SOUTH SAN FRANCISCO, CA--(Marketwire - September 14, 2012) -

Highlighted Links

Titan Pharmaceuticals, Inc.

Titan Pharmaceuticals, Inc. (OTCBB: TTNP) today announced that it has entered into a Stock Purchase and Option Agreement with an affiliate of the potential licensee of the rights to commercialize Probuphine®, Titan's novel formulation of buprenorphine in development for the treatment of opioid dependence. Under the agreement, Titan sold 3,400,000 shares of its common stock at $1.25 per share and agreed to an exclusive option period to execute the proposed licensing agreement (to October 31, 2012, which, if needed, can be extended to December 31, 2012) so that the potential partner can complete certain internal tasks.

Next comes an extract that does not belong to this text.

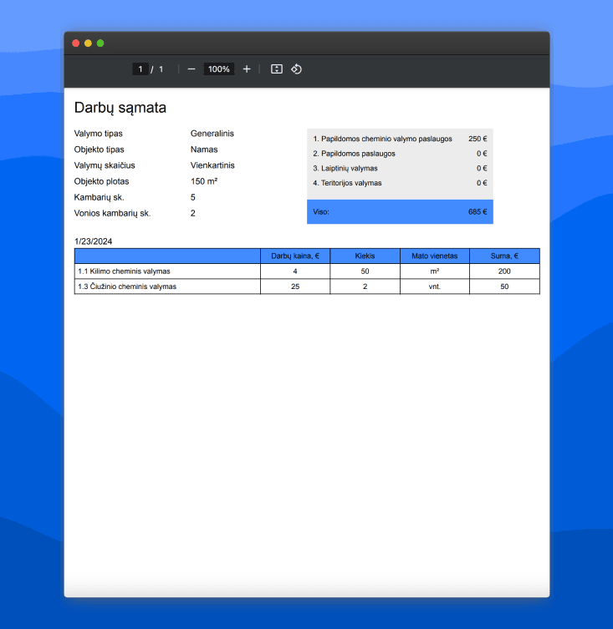The image size is (613, 629).
Task: Maximize the window with the green button
Action: click(x=100, y=43)
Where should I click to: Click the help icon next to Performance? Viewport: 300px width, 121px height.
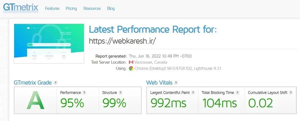(84, 93)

"The Board of Directors is extremely pleased with the progress of the strategic partnership and there is general agreement between the parties regarding the licensing transaction," said Marc Rubin, M.D., executive chairman of Titan. "We believe this investment in Titan is a strong indication of the licensee's commitment to executing the licensing agreement in the near term. It also provides us with the capital to advance the Probuphine program through our New Drug Application (NDA) submission, expected in October, and continue supporting the NDA and other corporate and R&D activities into 2013."

About Titan Pharmaceuticals
For information concerning Titan Pharmaceuticals, Inc., please visit the Company's website at www.titanpharm.com.

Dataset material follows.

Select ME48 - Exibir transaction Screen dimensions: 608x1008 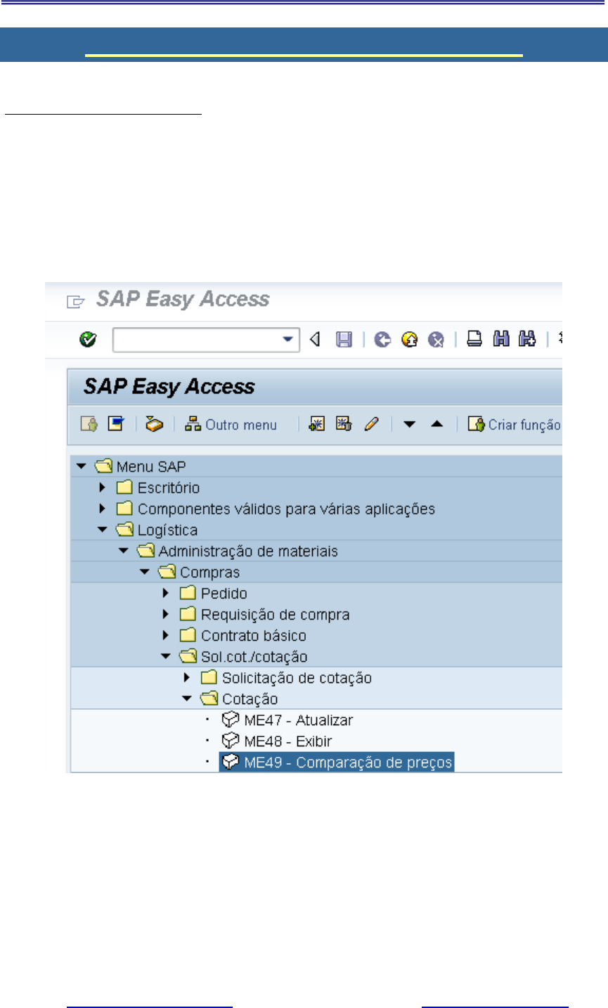287,741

The press release may contain "forward-looking statements" within the meaning of Section 27A of the Securities Act of 1933 and Section 21E of the Securities Exchange Act of 1934. Such statements include, but are not limited to, any statements relating to the Company's development program and any other statements that are not historical facts. Such statements involve risks and uncertainties, including, but not limited to, those risks and uncertainties relating to difficulties or delays in development, testing, regulatory approval, production and marketing of the Company's drug candidates, adverse side effects or inadequate therapeutic efficacy of the Company's drug candidates that could slow or prevent product development or commercialization, the uncertainty of patent protection for the Company's intellectual property or trade secrets, and the Company's ability to obtain additional financing. Such statements are based on management's current expectations, but actual results may differ materially due to various factors, including those risks and uncertainties mentioned or referred to in this press release.